BEGIN Supplied records

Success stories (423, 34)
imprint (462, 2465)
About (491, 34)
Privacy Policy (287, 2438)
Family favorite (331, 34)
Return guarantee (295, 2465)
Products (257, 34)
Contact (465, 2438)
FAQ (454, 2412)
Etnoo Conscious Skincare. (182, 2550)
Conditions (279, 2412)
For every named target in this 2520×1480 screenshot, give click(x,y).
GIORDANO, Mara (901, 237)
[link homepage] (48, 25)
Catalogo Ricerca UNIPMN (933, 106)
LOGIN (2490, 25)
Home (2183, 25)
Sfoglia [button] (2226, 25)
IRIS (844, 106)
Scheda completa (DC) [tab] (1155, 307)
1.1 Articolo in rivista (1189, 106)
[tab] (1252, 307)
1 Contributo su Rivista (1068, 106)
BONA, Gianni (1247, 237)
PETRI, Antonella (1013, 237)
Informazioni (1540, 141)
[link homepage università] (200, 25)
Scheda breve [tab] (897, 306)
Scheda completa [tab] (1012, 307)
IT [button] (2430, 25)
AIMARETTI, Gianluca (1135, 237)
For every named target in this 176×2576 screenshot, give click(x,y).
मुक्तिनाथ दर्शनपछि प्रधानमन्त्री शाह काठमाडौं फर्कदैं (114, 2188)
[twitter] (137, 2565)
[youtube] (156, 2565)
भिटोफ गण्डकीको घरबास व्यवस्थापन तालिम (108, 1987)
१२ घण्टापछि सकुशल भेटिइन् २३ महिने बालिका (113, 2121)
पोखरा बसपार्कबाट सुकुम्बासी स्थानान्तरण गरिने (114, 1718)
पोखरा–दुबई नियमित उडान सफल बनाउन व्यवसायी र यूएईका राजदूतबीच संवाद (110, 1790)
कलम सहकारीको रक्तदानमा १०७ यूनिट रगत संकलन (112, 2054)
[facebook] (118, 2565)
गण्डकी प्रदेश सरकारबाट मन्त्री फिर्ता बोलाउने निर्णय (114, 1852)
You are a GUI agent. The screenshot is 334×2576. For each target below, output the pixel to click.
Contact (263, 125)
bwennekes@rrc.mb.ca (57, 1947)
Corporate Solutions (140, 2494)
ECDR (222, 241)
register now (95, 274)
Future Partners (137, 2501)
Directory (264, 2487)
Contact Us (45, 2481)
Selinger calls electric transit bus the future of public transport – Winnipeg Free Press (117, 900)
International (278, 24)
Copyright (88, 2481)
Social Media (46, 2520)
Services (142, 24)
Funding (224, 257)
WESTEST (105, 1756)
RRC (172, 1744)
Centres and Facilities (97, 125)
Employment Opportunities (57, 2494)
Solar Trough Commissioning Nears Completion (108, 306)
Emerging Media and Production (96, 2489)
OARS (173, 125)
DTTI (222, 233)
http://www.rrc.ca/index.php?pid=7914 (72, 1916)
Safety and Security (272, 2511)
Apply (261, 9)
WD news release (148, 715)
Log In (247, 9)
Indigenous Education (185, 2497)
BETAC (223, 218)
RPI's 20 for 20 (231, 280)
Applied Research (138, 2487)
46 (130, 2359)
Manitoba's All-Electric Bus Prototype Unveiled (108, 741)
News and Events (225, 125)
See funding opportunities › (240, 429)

END Supplied records

Only the lines above from the one with "Employment Opportunities (57, 2494)" through the one with "Indigenous Education (185, 2497)" should be duplicated, character for character.

Employment Opportunities (57, 2494)
Solar Trough Commissioning Nears Completion (108, 306)
Emerging Media and Production (96, 2489)
OARS (173, 125)
DTTI (222, 233)
http://www.rrc.ca/index.php?pid=7914 (72, 1916)
Safety and Security (272, 2511)
Apply (261, 9)
WD news release (148, 715)
Log In (247, 9)
Indigenous Education (185, 2497)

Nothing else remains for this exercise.